Gençlik çağı insan ömrünün en çetin sınavına muhatap olduğu çağdır. Çünkü arzular ve istekler doruk noktada, duygular mantıkla sürekli mücadele halindedir. Bu yüzden şayet Yusuf olmaya güç yetirememişse “günaha temayül” mevsimidir bu mevsim. Fikirler de öyledir, şayet arkalarında bir gençlik gücü bırakmışlarsa kendilerini gelecek zamanlara yayma şansını yakalamış olurlar. Fikret’in Haluk’u, Mehmet Akif’in Âsım’ı, Necip Fazıl’ın Mehmet’i, Sezai Karakoç’un Taha’sı hep bu fikre dönük idealin ümit ışıklarıdır.

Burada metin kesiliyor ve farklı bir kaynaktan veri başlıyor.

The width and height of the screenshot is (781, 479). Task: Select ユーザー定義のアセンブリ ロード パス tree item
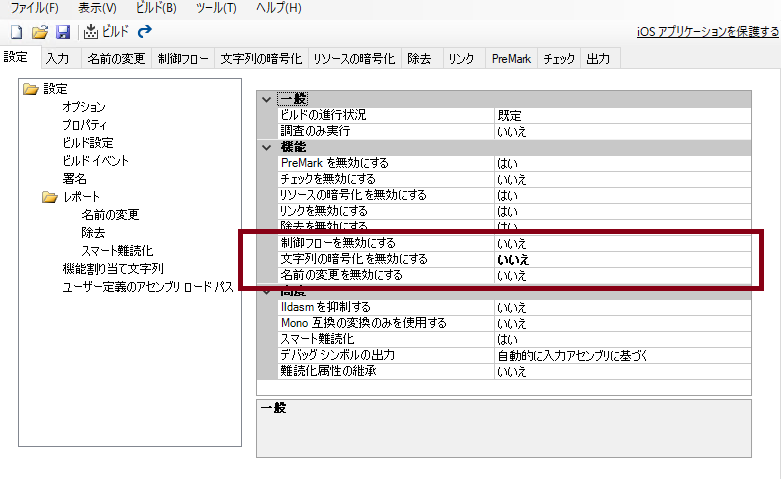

Aldanış sıralamasına göz gezdirecek olursak hayat boyu en çok aldananlar gençlik çağını yaşayanlardır. Çünkü onlar bu dinamik ve bir o kadar da esrik hayatın ömür boyu devam edeceğini sanırlar. Ta ki şakaklarına aklar düşünceye kadar. Çocukluk idrak ve temyiz yaşı olmadığı için böyle bir beklentiye de sahip değildir. Çünkü her şey oyundur. Gökyüzüne, toprağa, rüzgâra, aya, güneşe ve yağmura adapte olmaya çalışırlar. Çocukluk halleri daha önce hiç dünyaya gelmemiş olmanın şaşkınlık egzersizleridir. Gençlik yaşının hiç kendini hissettirmeden geçip gitmesi karşısında yerini olgun ve yetişkin insana bırakır. Yetişkin insan demek genç insanın ihmallerini telafi eden, omuzlarına devasa sorumluluklar yüklenmiş kişi demektir. Büyük değişim ve dönüşümlerin yaşı hep bu yetişkinlik mevsimidir. Tabi Fatih’in İstanbul’u fethettiği yaşı istisna tutmamız şartıyla.
Bir tür toyluktur aynı zamanda gençlik. Çocuktur deyip geçtiklerimizin yanı sıra gençliğine verip bağışladıklarımız da vardır. Bir de teneşirlerin paklamadığı yaş sonrası vardır ki onu iyisi mi hiç söylemeyeyim. Kırklı yaşlar zihinsel ve ruhsal ergenlik yaşlarıdır. Peygamberimize risaletin bu yaşta gelmesi tesadüf olmasa gerek. Toplumların ahlak faturası ne yetişkinlere kesilir ne çocuklara ne de ihtiyarlara. Her olumsuz şeyin sorumlusu gençlerdir. Onlarda saygı kalmadığı, büyük küçük dinlemedikleri, ahlâki yapıyı bozdukları gibi daha bir sürü yakınmalar sıralandıktan sonra fatura hep “şimdiki gençler”e kesiliverir.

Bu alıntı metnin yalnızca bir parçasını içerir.